Painted in 1934 it was to be shown in at an exhibition of government sponsored paintings at the Corcoran Gallery in Washington.
Heave a Ho There! Sailor
Before it could be hung, Admiral Hugh Rodman saw a photo of it and exploded in his best quarterdeck style.
Suddenly Uncle Sam was an art critic.
In retelling the story in 1937, Life magazine reported that the Admiral wrote wrathfully to the Secretary of the Navy Claude Swanson that the painting “was an unwarranted insult” to the navy which had “Originated in the depraved imagination of someone who had no conception of actual conditions in our service.”
Art And Politics
The Corcoran was the same gallery where 50 years later the controversy fueled by an outraged Jessie Helm over the sexually explicit photographs of Robert Mapplethorpe resulted in the same fate censorship on the grounds of obscenity.
As 1934 newspapers front-paged the rowdy painting, Secretary Swanson ordered Assistant Secretary of the Navy Henry L. Roosevelt to remove the painting from the show. Swanson decided it was “right artistic but not true to the navy” and had it hidden away.
Clearly the country seemed to be more at ease with Popeye the Sailors portrayal of a Navy man given the warm reception his true to the navy cartoon received when it appeared for the first time the year before.
Anchors Away My Boys, Anchors Aweigh
The brouhaha surrounding “The Fleets In” only confirmed what my confirmed bachelor uncle already knew- don’t show and don’t tell.
As a former sailor Uncle Harry had already witnessed the actions of a homophobic Navy.
During WWI, Uncle Harry had been stationed at the Naval Training Academy in Newport Rhode Island affording him a front row seat to a notorious 1919 scandal when the Navy launched an investigation in Newport to root out homosexuals in the Navy.
Several enlisted men were persuaded to entrap gays largely at the local YMCA.
The sting resulted in numerous arrests as sailors were court marshaled for sodomy and sentenced to prison for 5 or 6 years.
When a well respected Reverend got caught in the web, public outcry ensued.
The following year the Senate formed a subcommittee to investigate the sanctioned operation eventually condemning the whole sordid affair.
As author Randy Shilts reports in Conduct Unbecoming, the committee called upon the navy to offer better treatment of those accused of “perverted acts”.
“Perversion is not a crime in one sense but a disease that should be properly treated in a hospital” the senators concluded. As Shilts states: “The report marked the last time that the government would condemn a purge of homosexuals in the military for the next 70 years.”
Show and Tell
By the time the fuss over “The Fleets In” had subsided, it had made the 29 year old Cadmus famous overnight, prompting invitations to exhibit his works.
In 1937 the first one man show of the paintings of Paul Cadmus opened in the Midtown Galleries Manhattan.
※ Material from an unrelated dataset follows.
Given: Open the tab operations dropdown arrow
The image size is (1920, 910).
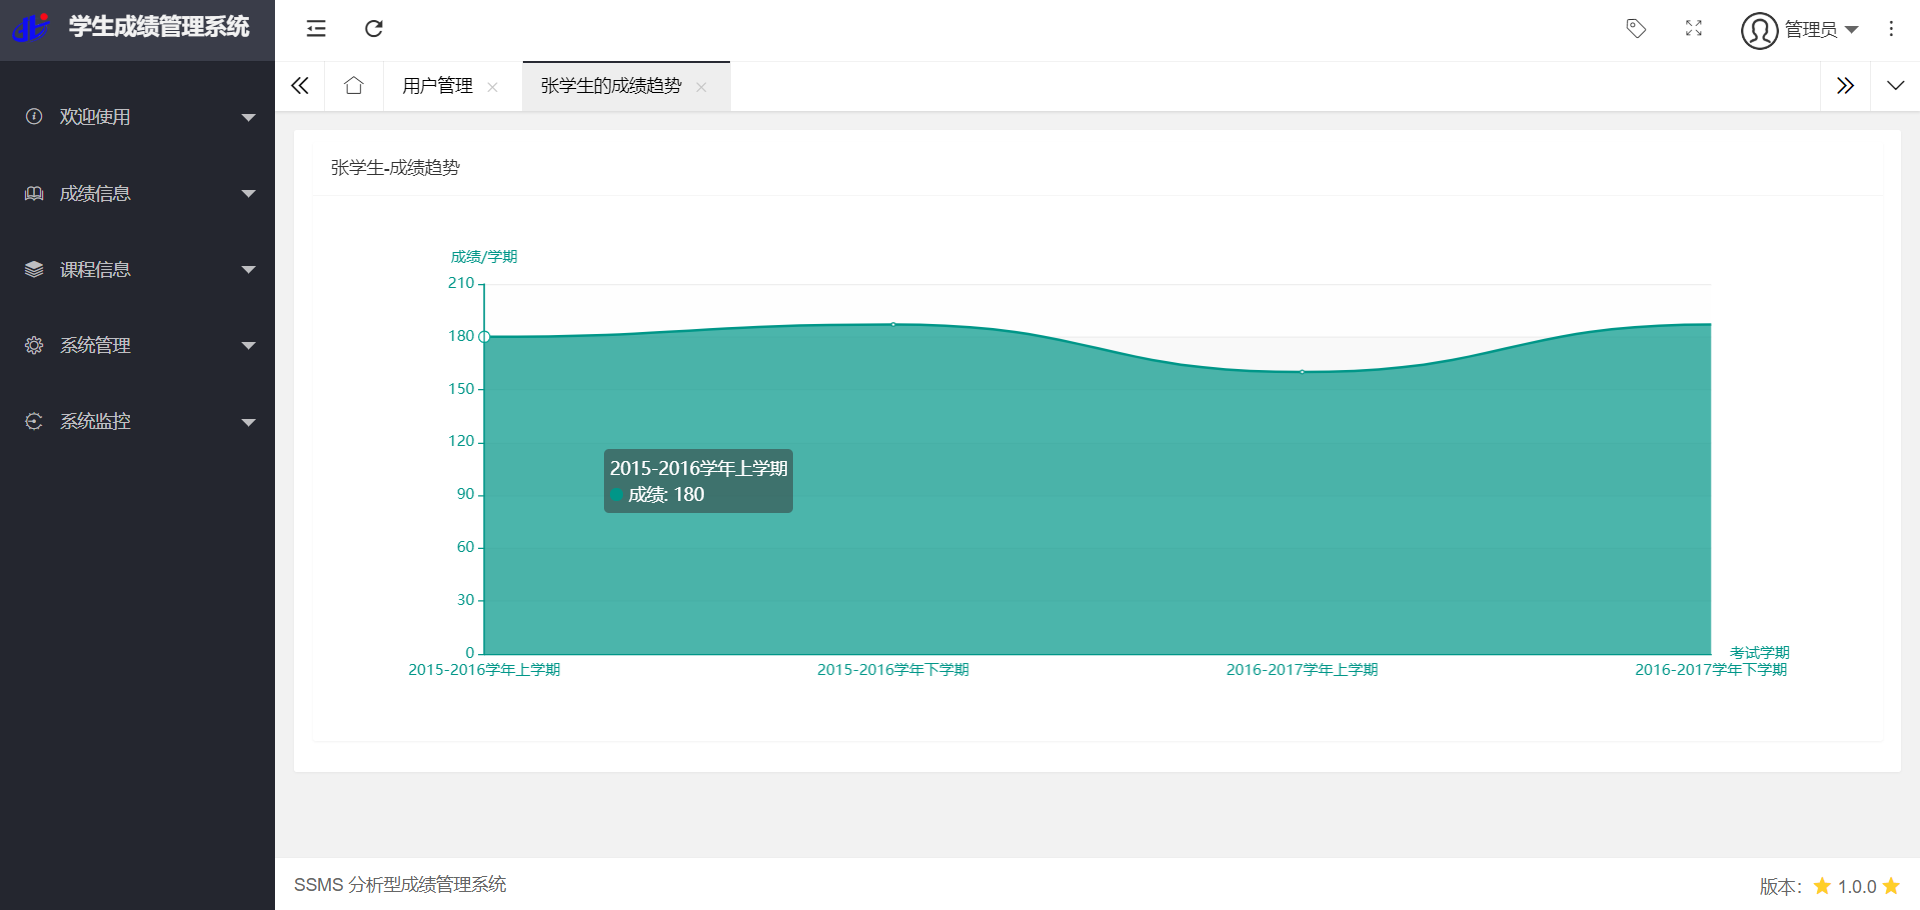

Notably missing was “The Fleets In.”
The PWAP cranked out more than 15,000 works of art in just 6 months, during one of the bleakest seasons of Great Depression.
Most of the works are long gone, destroyed or lost but the one homoerotic piece “The Fleets In” is now in the Navy Art Gallery at the Washington Navy Yard and is one of the most popular exhibits.
As one very famous sailor might say: “I yam what I yam and that’s all that I yam!”